Consider expression (14)–(15). Note that for distributions \(F_1\) and \(F_2\) satisfying (3) with \(\tilde{X}_i\) and \(\tilde{Y}_i\) replaced by \(X_i\) and \(Y_i\), respectively, its variance is bounded from above due to that \(nT_n\) tends to a random variable with a finite variance. Therefore the expression (14)–(15) tends with \(n\rightarrow \infty \) to a random variable with a finite variance for arbitrary C. Passing to the limit with \(n\rightarrow \infty \) we obtain due to the central limit theorem that (16) has the limit distribution of the form (9), where L has the standard normal distribution. Since C is arbitrary we obtain that the limiting distribution has the required form.

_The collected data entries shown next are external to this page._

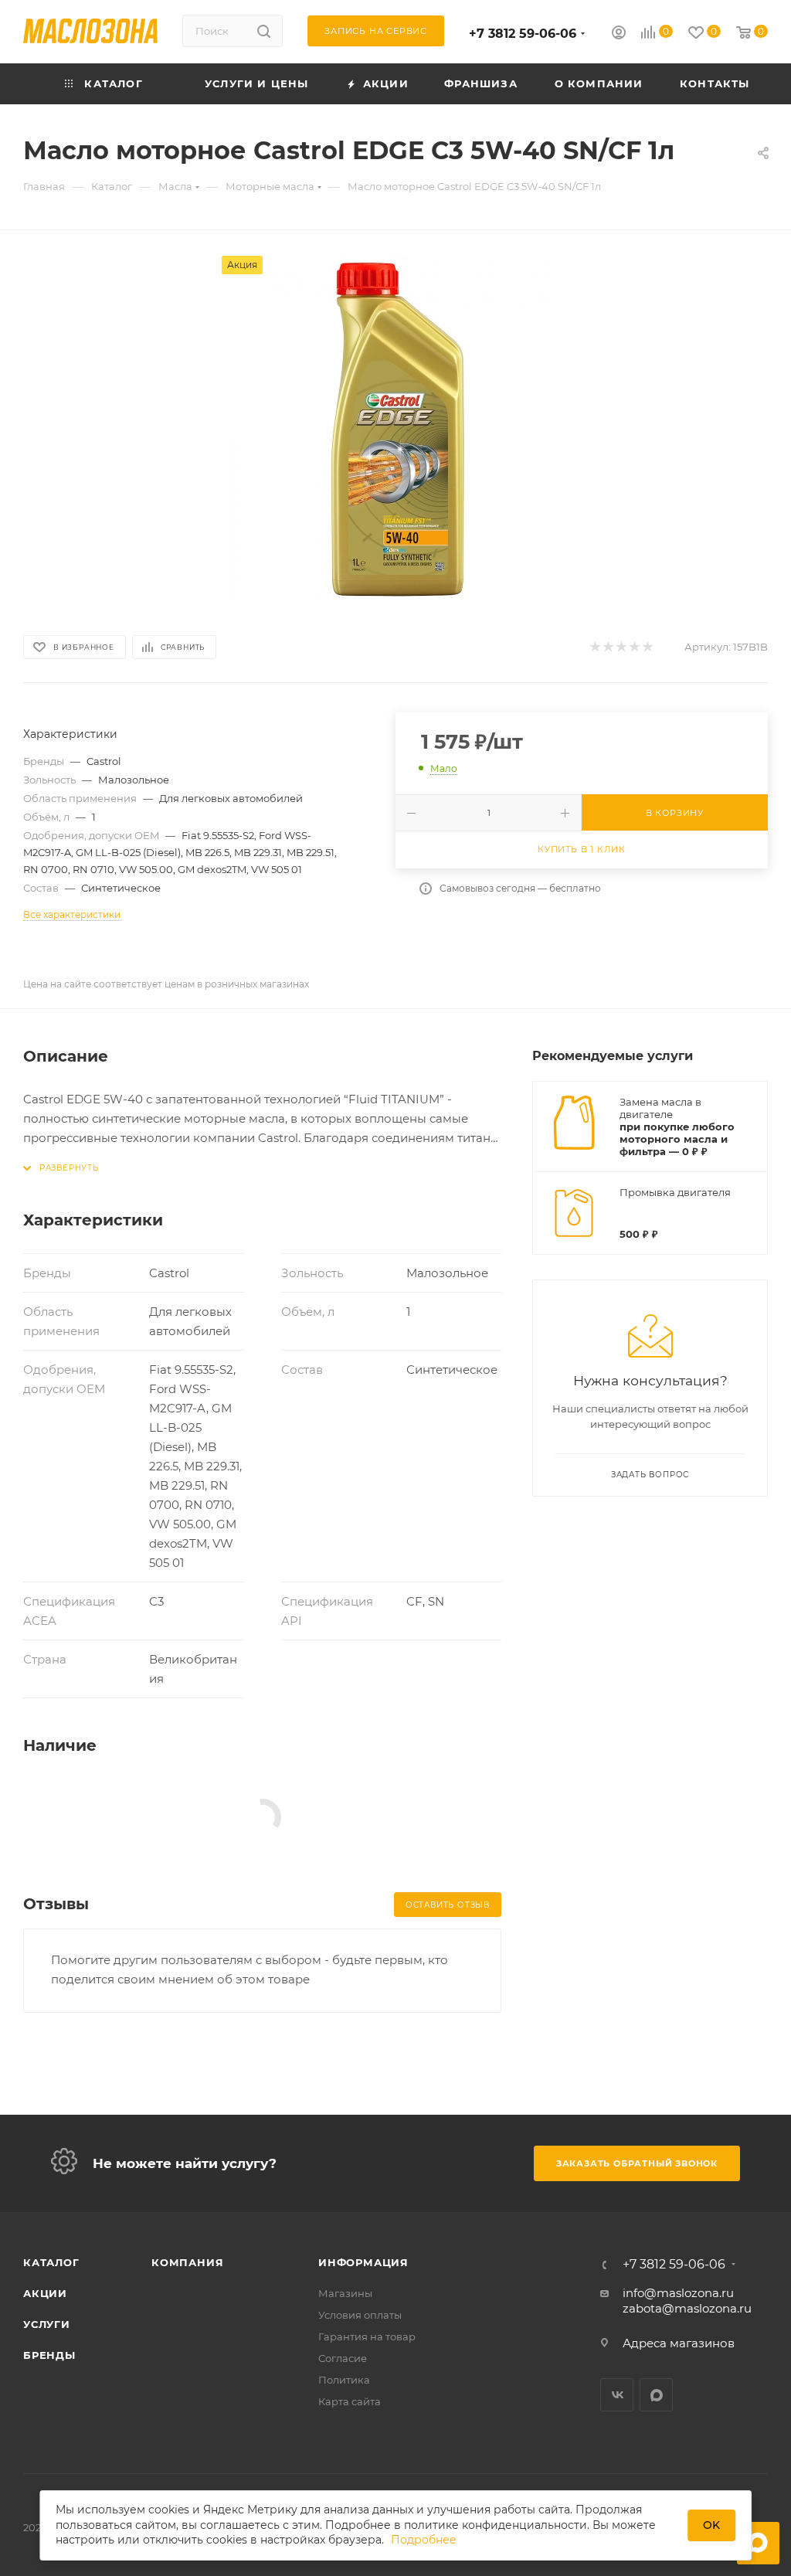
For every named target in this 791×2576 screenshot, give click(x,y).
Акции (45, 2293)
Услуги (46, 2324)
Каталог (51, 2262)
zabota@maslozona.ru (687, 2308)
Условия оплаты (360, 2315)
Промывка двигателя (675, 1192)
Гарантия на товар (367, 2336)
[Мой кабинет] (619, 34)
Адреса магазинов (679, 2343)
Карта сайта (349, 2401)
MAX (656, 2394)
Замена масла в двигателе (660, 1108)
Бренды (49, 2355)
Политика (344, 2380)
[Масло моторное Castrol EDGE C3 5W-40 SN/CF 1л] (395, 429)
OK (711, 2525)
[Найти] (264, 31)
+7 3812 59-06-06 (522, 33)
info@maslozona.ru (678, 2292)
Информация (363, 2262)
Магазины (345, 2293)
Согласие (342, 2358)
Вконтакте (616, 2394)
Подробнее (424, 2540)
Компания (187, 2262)
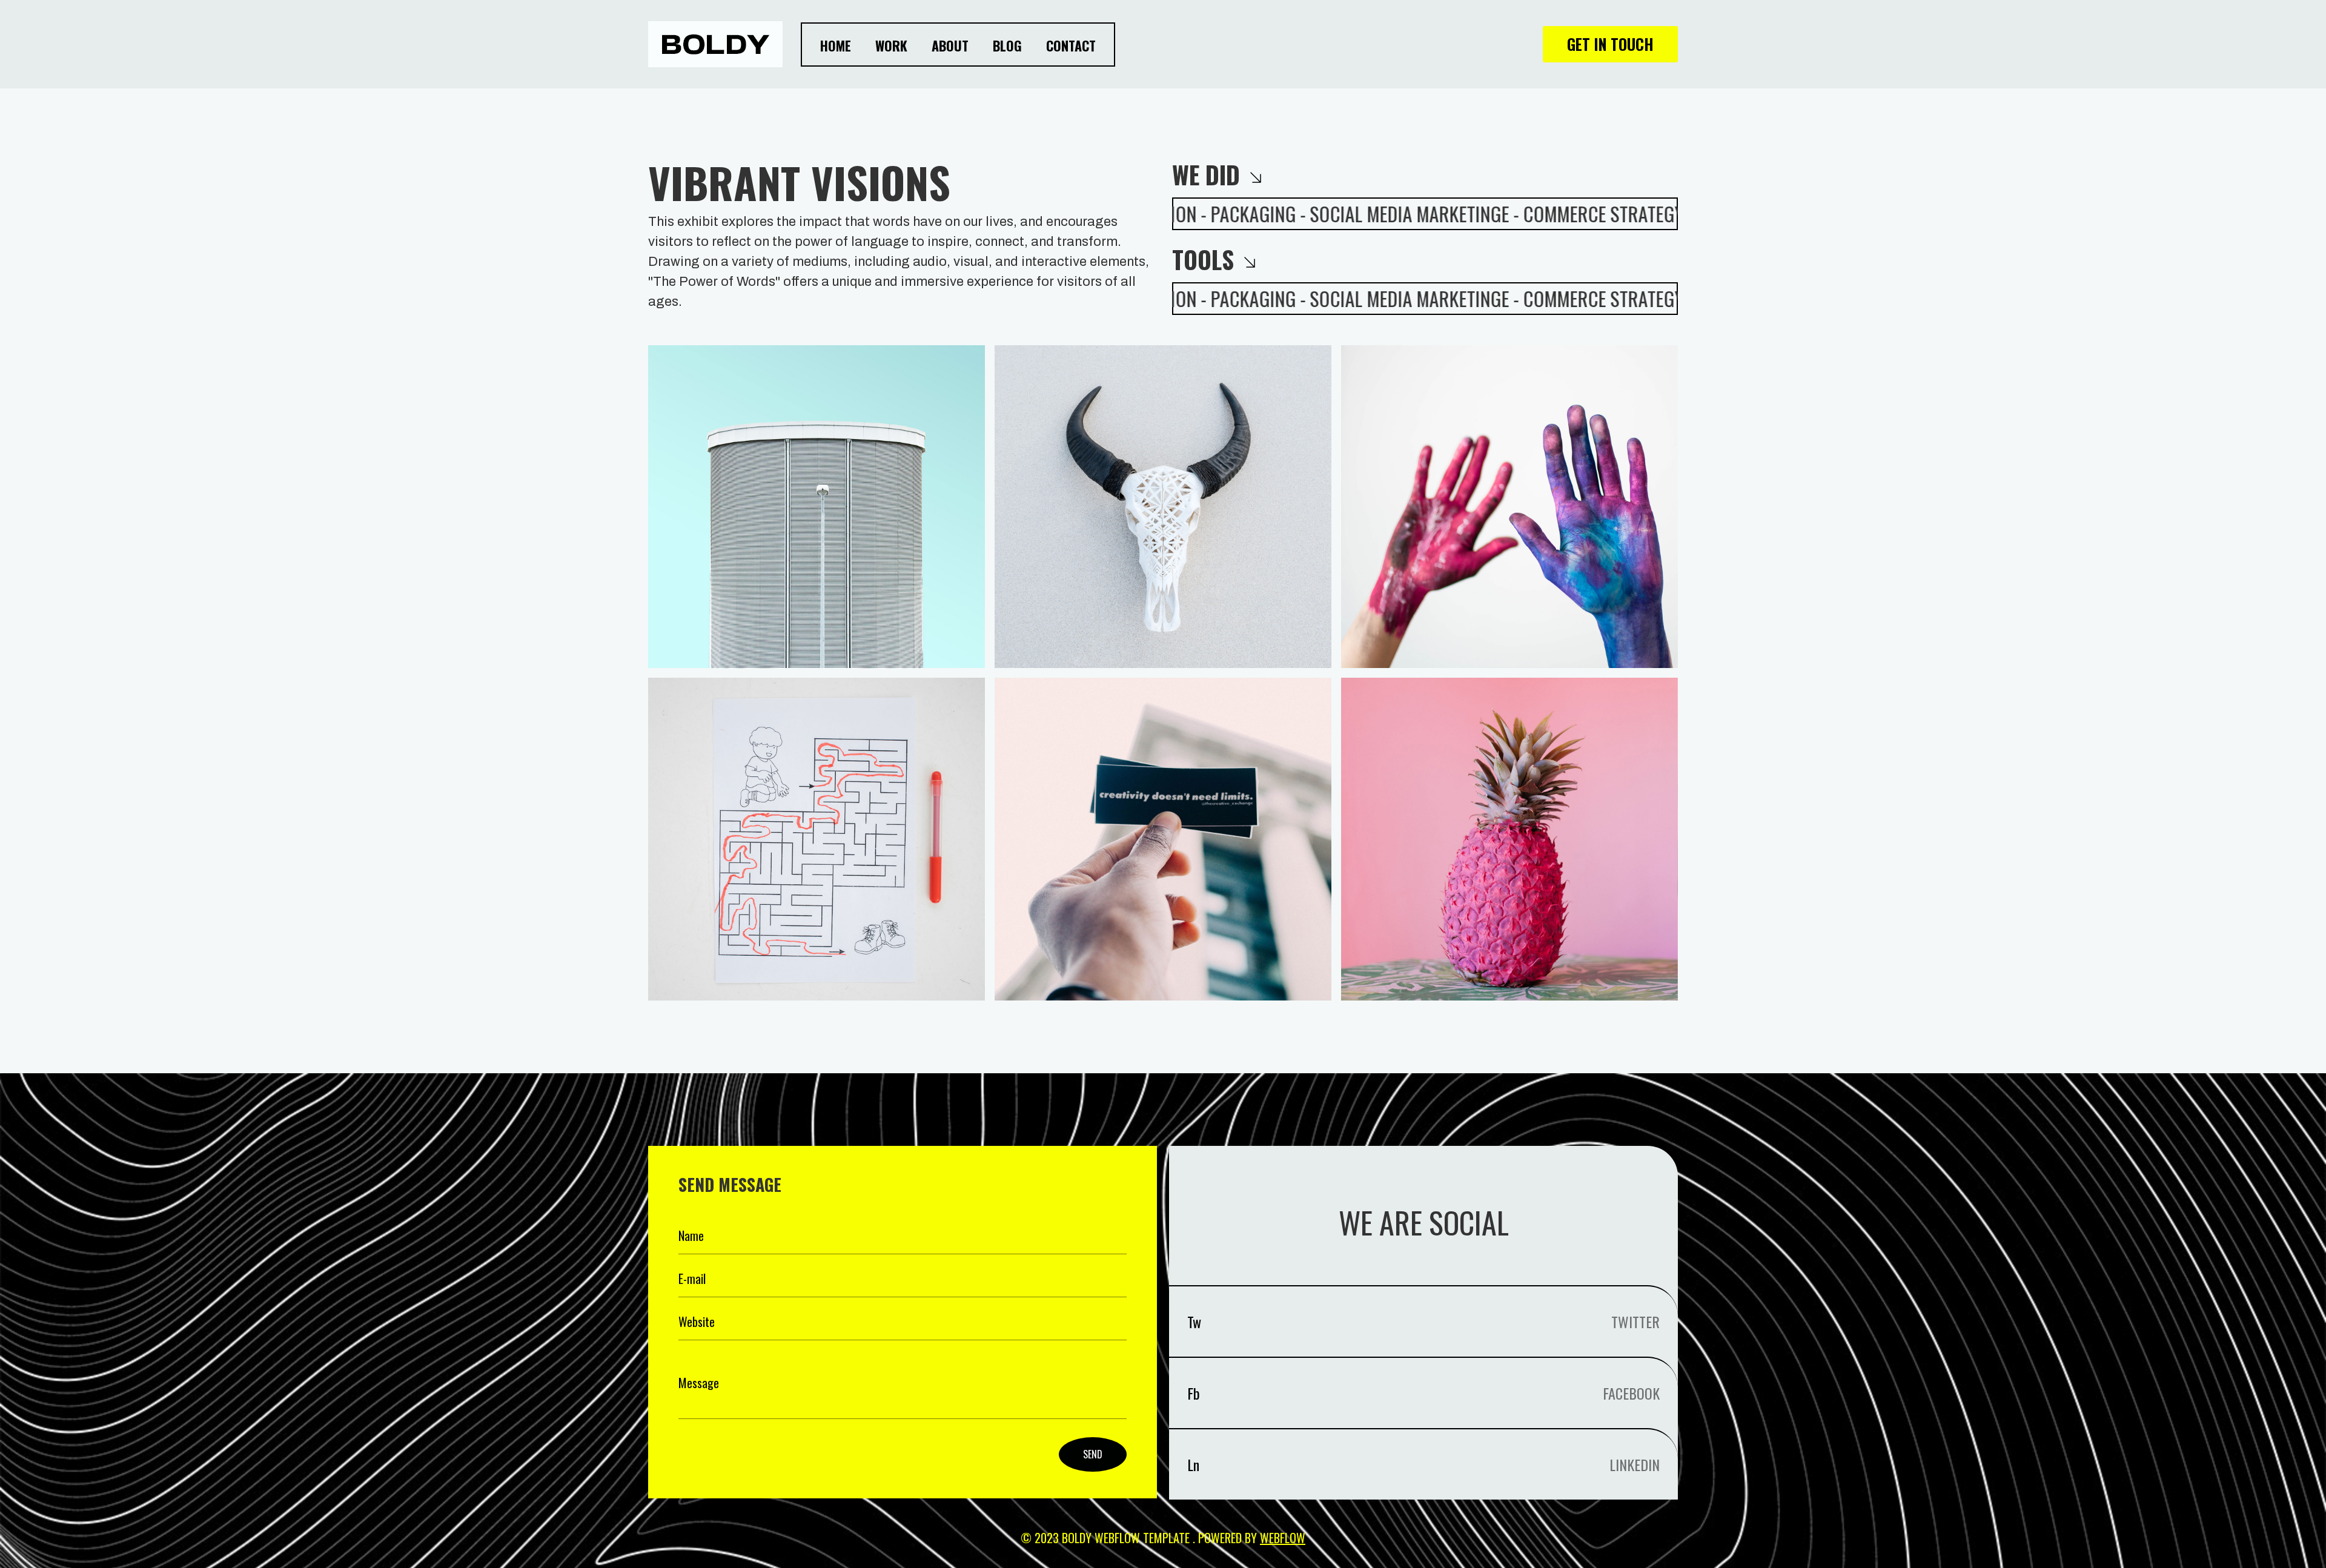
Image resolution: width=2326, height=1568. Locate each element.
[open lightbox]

For determining b in the part (ii) of the theorem we now can use the equality

$$\begin{aligned} (aL+b)^2=\lim _{n \rightarrow \infty } nT_n, \end{aligned}$$

(17)

that follows from the equality between (14)-(15) and (16). If \(H_0\) take place we obviously have \(b=0\). In the case when \(H_1\) take place \(EnT_n\) is asymptotically equivalent to

$$ (n(J_h - J_0))^2+En\hat{T_n} $$

where \(\hat{T_n}\) received from \(T_n\) by replacing \(Y_i\) by \(Y_i - b/\sqrt{n},\) \(i=1,\dots ,n\) and we obtain by passing to the limit with \(n\rightarrow \infty \) that

$$ b= \bar{b}h, \bar{b} =\sqrt{J^*(h)/h^2}. $$

And the asymptotic behaviour of the power announced in (ii) follows from the asymptotic normality of \(\sqrt{nT_n}\). In order to calculate \(\bar{b}\) in the case when \(F_1\) is the standard Cachy distribution the following result is crucial.

Lemma 2

If X and Y are independent random variables with the distribution C(0, 1), then

$$ E \ln (1+ (X- Y)^2)= \ln 9,\,\,\,\, E \ln (1+ (X- Y - \theta )^2)-\ln 9 = ln(1+ \theta ^2/9). $$

In order to prove this Lemma we need the following integrals

$$ \int _{R} \frac{\ln (1+(x-y)^2)}{\pi (1+y^2)} dy = \ln (4+x^2), $$

$$ \quad \int _{R} \frac{\ln (4+x^2)}{\pi (1+x^2)} dx = \ln 9, $$

([6] 4.296.2 and 4.295.7.)

$$ \int _{R} \frac{\ln (4 +(x +\theta )^2 )}{\pi (x^2 +1)} dx = \ln (9+\theta ^2), $$

[see [7], formula (2.6.14.19)]. Using these integrals we obtain

$$ E \ln (1+ (X- Y - \theta )^2)-\ln 9 = 2\int _{R} \int _{R} \frac{\ln (1+(x-y-\theta )^2)}{\pi ^2(1+x^2)(1+y^2)} dx dy -\ln 9 $$

$$ = \int _{R}\frac{\ln (4 +(y+\theta )^2)}{\pi (1+y^2)} dy- \ln 9= \ln (9+\theta ^2) -\ln 9 = \ln (1+ \theta ^2/9). $$

Submitting here \(\theta =0\) we obtain both formulas of the Lemma. Note that \(\theta ^2=nh^2\) and

$$ \lim _{n\rightarrow \infty } n \ln (1+ \theta ^2/9)= (1/9)h^2. $$

Therefore we obtain \(\bar{b} = 1/3\) that completes the proof of the theorem.